The key lies in the differences between markets, he suggested. “One of the things in the rental space is that rents tend to lag property values. Most properties are rented on either 12- to 24-month leases, so even in a particular market around the country, home prices have gone up anywhere from zero to maybe 30% over the last two years. Rents take several years to catch up to that.”

Another factor benefiting the segment are unique relationships between landlord and tenant: “The other part of it is that tenants can be pretty sticky to landlords,” Ball said. “They’re loath to have to kick out a tenant just to raise pricing if it’s a good tenant. So it takes a while for rents to catch up with property values, and being in an unusual environment, obviously, with really strong home price appreciation, we’re continuing to see purchase activity.”

One area where rental loans are slowing down is in rate-and-term refinances. With a rate and term refinance, a borrower gets a new loan with a lower rate and a new longer term, and pays off the old mortgage:

Learn more about the definition of rate and term refinance, and how to get it in this article.

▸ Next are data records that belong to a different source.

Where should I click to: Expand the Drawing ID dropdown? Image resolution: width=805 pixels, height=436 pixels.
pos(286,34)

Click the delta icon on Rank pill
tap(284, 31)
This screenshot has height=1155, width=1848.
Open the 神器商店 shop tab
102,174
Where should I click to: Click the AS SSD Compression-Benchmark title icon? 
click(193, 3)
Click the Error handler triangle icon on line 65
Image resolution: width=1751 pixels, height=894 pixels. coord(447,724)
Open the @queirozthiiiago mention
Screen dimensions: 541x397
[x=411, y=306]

“We’re seeing less rate-and-term refinances because a lot of folks locked in low interest rates over the last couple of years,” he said.

“So they’re not refinancing into lower rates now,” Ball said. “The vast majority of the loans originated over the past couple years are fixed rate mortgages rather than variable or adjustable mortgages.”

Cash-out refinancing, on the other hand, is prominent now, he said. “The third bucket we finance are cash-out refinancings. In our market, being single-family rentals, a very common strategy for investors is they use cash that they have to acquire the property, renovate the property and once they get it leased, they’ll bring it to a financier like ourselves and they’ll do a cash-out refinancing and then they’ll do it again.”

Exacerbating the housing market aside from inflation and rising rates is a shortage of new housing stock for would-be homebuyers. In spite of a record low supply of homes, sales of previously owned homes in January – single-family homes, townhouses, condominiums and co-ops included in the mix – rose 6.7% from December to a seasonally adjusted annualized rate of 6.5 million units, according to a recent study by the National Association of Realtors.

This certainly speaks to pent-up demand for such properties and yields another advantage in the single-family rental market. “As long as there are properties that are in need of renovation and improvement that are going to be held as rental properties, there’s a good demand for cash-out refinancing,” Ball said.